Nucleus sorting for Smart-seq2

The nuclear suspension was stained using the Vybrant DyeCycle Ruby Stain (cat. no. V10309, Thermo Fisher Scientific) immediately before FACS. Single-nucleus sorting was performed on a FACSAria Fusion Sorter (Becton Dickinson) using a 640-nm laser (Ruby, 670/14 filter) (Extended Data Fig. 2d). After doublet discrimination, intact nuclei were selected with ruby+ and were sorted into 96-well plates containing TCL buffer (cat. no. 1031576, QIAGEN) with 1% 2-mercaptoethanol (cat. no. M6250, Sigma-Aldrich). Plates were frozen on dry ice immediately after sorting and stored at −80 °C before whole-transcriptome amplification, library preparation and sequencing.

Smart-seq2

Whole-transcriptome amplification, library construction and sequencing were performed as previously published with slight modification for the nucleus as follows4,19. Briefly, on 96-well plates, RNA derived from single nuclei was first purified with Agencourt RNAClean XP beads (cat. no. A66514, Beckman Coulter). Then, Oligo(dT)-primed reverse transcription was performed using Maxima H Minus Reverse Transcriptase (cat. no. EP0753, Thermo Fisher Scientific) and locked TSO oligonucleotide (5′-AAGCAGTGGTATCAACGCAGAGTACATrGrG+G-3′, QIAGEN). This was followed by PCR amplification (22 cycles for snRNA-seq) using the KAPA HiFi HotStart ReadyMix (cat. no. K2602, KAPA Biosystems) with subsequent Agencourt AMPure XP Bead (cat. no. A63882, Beckman Coulter) purification. Libraries were tagmented using the Nextera XT Library Prep Kit (cat. no. FC-131-1096, Illumina) with custom barcode adapters. Libraries from 768 cells with unique barcodes were pooled and sequenced on a NextSeq 500 or NovaSeq 6000 sequencer (Illumina), with paired-end 38 bp reads.

WES

WES for the samples from Duke University, the MD Anderson Cancer Center, Tokyo University Hospital and St. Michael’s Hospital was performed as follows. DNA was extracted from each frozen tumor sample and blood samples corresponding to the patients using the DNeasy Blood & Tissue Kit (cat. no. 69504, QIAGEN). Genomic DNA (100–250 ng) was acoustically sheared using an ultrasonicator (Covaris), targeting 150-bp fragments. Library preparation was performed using the KAPA HyperPrep Kit (cat. no. KK8504, KAPA Biosystems) followed by enzymatic cleanup using AMPure XP beads. Exome capture was performed using a custom exome bait (manufactured by Twist Bioscience to Broad Institute’s specifications). Captured libraries were sequenced with 150 bp paired-end sequencing on a NovaSeq 6000. For the samples from Pitié-Salpêtrière Hospital, after DNA was fragmented by a LE220 ultrasonicator (Covaris) and size-selected, library preparation and capture were performed using Twist Human Core Exome kit (Twist Bioscience) according to manufacturer’s protocol. Sequencing was performed on a NovaSeq 6000, with 200-bp paired-end sequencing.

WGS

Newly generated whole-genome DNA sequencing data were collected for a cohort of frozen samples from the NORLUX Neuro-oncology Laboratory. Briefly, DNA was extracted from each tumor sample using the AllPrep DNA/RNA Mini Kit (cat. no. 80204, QIAGEN) for samples with sufficient tumor tissue and matched normal blood when it was available. Selected tissue for bulk DNA isolation was adjacent to tissue used for single-nucleus data generation. Briefly, DNA was sheared to 400 bp using an LE220 ultrasonicator (Covaris) and size-selected using AMPure XP beads. Whole-genome libraries were prepared and sequenced with 150 bp paired-end sequencing on a NovaSeq 6000 platform. WGS data for the SNU cohort was prepared in an identical manner and was previously reported in ref. 9. Data for the SNU cohort are available on Synapse (https://www.synapse.org/glass).

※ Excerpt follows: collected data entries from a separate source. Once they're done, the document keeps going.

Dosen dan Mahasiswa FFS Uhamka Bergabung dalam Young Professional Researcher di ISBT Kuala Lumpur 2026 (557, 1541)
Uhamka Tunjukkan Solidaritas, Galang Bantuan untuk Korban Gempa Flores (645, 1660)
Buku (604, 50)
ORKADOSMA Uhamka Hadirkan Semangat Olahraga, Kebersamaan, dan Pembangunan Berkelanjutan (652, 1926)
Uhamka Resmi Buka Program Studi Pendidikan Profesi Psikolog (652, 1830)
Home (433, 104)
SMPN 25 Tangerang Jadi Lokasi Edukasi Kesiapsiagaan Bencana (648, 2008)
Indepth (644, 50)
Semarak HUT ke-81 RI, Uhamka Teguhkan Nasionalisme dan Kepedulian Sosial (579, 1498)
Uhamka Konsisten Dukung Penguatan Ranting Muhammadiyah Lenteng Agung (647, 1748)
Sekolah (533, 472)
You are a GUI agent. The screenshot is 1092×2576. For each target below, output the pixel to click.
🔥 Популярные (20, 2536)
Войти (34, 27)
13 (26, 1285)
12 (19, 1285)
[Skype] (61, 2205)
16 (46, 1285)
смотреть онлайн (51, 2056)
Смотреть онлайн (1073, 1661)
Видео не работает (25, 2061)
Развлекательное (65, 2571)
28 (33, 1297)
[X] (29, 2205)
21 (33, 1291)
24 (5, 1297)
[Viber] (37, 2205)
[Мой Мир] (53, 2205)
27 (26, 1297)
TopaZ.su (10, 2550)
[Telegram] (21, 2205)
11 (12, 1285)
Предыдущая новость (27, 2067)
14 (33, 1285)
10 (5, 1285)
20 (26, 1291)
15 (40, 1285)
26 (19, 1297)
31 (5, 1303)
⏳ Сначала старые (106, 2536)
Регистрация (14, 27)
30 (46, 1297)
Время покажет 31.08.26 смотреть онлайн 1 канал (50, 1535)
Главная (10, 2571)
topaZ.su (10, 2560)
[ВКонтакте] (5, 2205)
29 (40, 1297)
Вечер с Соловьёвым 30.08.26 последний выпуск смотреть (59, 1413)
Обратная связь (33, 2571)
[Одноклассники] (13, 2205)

Statistics and reproducibility

No statistical method was used to predetermine sample size. All available samples were provided by the aforementioned centers and no data were excluded from the analyses. For figures containing box plots, the box spans from the first to third quartiles, median values are indicated by a horizontal line and the whiskers show 1.5× the interquartile range; individual sample points are presented. The statistical analysis described in this work was done using R v.4.0.1 and above.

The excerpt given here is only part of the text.